**DATA FOR THE TASK:**
::::::

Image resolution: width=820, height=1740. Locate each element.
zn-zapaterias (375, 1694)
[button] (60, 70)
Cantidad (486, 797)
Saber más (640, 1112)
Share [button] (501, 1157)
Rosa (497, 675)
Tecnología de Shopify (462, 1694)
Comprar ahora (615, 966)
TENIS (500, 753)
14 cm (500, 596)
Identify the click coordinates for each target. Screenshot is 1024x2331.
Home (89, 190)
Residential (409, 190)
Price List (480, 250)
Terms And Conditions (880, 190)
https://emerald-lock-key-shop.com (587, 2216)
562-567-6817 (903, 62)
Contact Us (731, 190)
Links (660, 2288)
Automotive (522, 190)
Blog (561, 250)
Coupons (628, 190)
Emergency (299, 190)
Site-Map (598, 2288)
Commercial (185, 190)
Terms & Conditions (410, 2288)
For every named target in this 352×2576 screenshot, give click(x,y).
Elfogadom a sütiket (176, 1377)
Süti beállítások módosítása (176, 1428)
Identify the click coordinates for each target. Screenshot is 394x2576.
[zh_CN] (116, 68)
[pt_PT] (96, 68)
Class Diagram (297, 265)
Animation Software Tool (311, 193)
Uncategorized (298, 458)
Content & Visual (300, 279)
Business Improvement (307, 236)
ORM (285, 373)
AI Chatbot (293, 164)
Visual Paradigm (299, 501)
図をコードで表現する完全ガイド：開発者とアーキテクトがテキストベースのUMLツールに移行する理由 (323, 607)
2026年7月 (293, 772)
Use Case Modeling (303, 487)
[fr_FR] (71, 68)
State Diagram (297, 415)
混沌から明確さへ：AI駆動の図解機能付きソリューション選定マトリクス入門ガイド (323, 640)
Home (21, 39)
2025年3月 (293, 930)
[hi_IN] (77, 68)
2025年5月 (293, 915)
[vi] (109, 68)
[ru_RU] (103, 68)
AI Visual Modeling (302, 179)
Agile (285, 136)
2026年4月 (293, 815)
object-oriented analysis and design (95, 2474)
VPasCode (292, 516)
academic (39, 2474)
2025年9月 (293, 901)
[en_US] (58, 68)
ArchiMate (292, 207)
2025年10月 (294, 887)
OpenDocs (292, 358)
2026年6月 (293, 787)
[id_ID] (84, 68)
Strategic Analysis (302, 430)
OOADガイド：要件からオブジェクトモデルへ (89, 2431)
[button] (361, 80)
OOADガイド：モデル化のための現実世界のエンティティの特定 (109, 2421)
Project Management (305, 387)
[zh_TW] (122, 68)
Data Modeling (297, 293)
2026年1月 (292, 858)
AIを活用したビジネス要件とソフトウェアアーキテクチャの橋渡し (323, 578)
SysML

::::::

**PROBLEM:** Search the preceding listing for the word "click" and pull out every line that holds it.

**OUTPUT OF THE TASK:**
Identify the click coordinates for each target. Screenshot is 1024x2331.
For every named target in this 352×2576 screenshot, give click(x,y).
Identify the click coordinates for each target. Screenshot is 394x2576.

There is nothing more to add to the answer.